# I can't wait to take my BeDazzler® to my PajamaJeans®



## mal (Dec 30, 2010)

Seriously... Who's buying this Shit?... 

Admit it!... ADMIT IT!



peace...


----------



## jillian (Dec 30, 2010)

you know, i saw those commercials... and all i could think of is there are a bunch of really fat chicks out there who think no one will realize they're wearing stretch pants. lol.. 

it cannot possibly be a good look.


----------



## strollingbones (Dec 30, 2010)

i am in awe of those pj jeans.....just in total awe


----------



## mal (Dec 30, 2010)

jillian said:


> you know, i saw those commercials... and all i could think of is there are a bunch of really fat chicks out there who think no one will realize they're wearing stretch pants. lol..
> 
> it cannot possibly be a good look.



Imagine the "Gunt" of xotoxi's putting on a pair... 



peace...


----------



## DiveCon (Dec 30, 2010)

jillian said:


> you know, i saw those commercials... and all i could think of is there are a bunch of really fat chicks out there who think no one will realize they're wearing stretch pants. lol..
> 
> it cannot possibly be a good look.


i dont know, but i have a feeling they wouldn't look too bad on you
seeing the type of dress you like in another thread


----------



## Mr.Fitnah (Dec 30, 2010)

Where I grew up, if you were  out on the street  in your pajamas and  you were not standing in front of your burning house, boom they would throw your ass into the nut house.
Fucken Ronny Reagan screwed all that up.
Now  you got a country full of Al Franken Obama voters.
Got to love unintended consequences .


----------



## mal (Dec 30, 2010)

Arts & Crafts... 

Humor Section maybe?...



peace...


----------



## Dis (Dec 30, 2010)

mal said:


> Arts & Crafts...
> 
> Humor Section maybe?...
> 
> ...



What say you just stop assuming your shit is Flame Zone quality, and post it where it actually belongs, rather than trying to turn the Flame Zone into your own little chat space, since we don't have a special "Mal's Dumping Ground" for your stupid shit yet?

(Tho, don't think I'm not trying to figure out how to get such a thing.)


----------



## mal (Dec 30, 2010)

Dis said:


> mal said:
> 
> 
> > Arts & Crafts...
> ...



Ah, how Sweet of you, Dis... 

We've got to Stop Meeting like this in the Mornings... People will Talk. 



peace...


----------



## Phoenix (Dec 30, 2010)

mal said:


> Ah, how Sweet of you, Dis...
> 
> We've got to Stop Meeting like this in the Mornings... People will Talk.
> 
> ...



WILL talk?  Pffffftttt!

With Dis trying to give you special treatment like that, we figured you were already hitched with a couple pups on the way.


----------



## DiveCon (Dec 30, 2010)

What this exercise asks:
a – In the PajamaJeans thread, how does strollingbones describe their reaction to the pj jeans?
b – From the PajamaJeans thread, pull out word for word the part that opens with the words containing "Where I grew" and closes with "all that up.".

Data:
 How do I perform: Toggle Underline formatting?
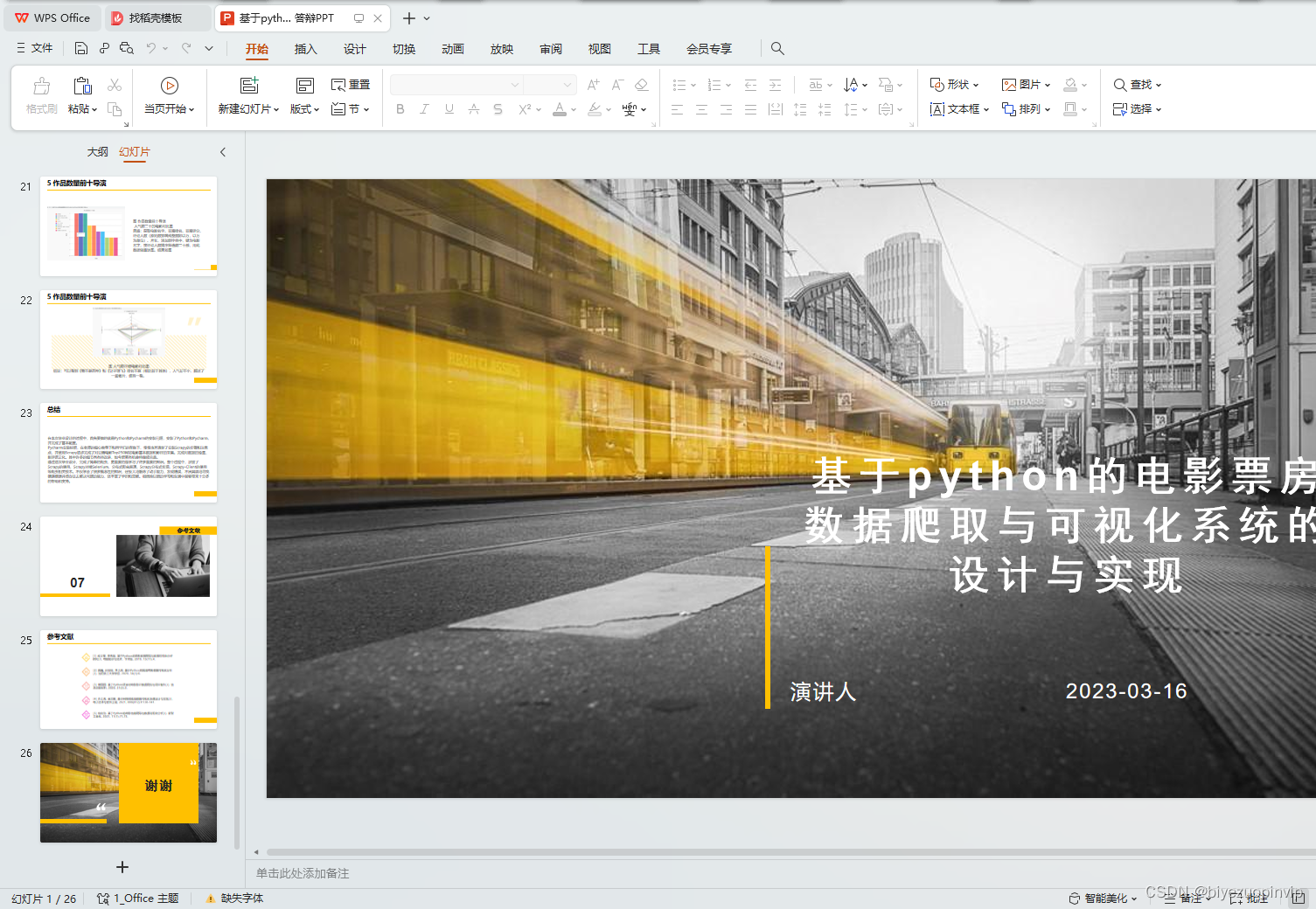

Results by task:
a – In total awe.

b –
Where I grew up, if you were  out on the street  in your pajamas and  you were not standing in front of your burning house, boom they would throw your ass into the nut house.
Fucken Ronny Reagan screwed all that up.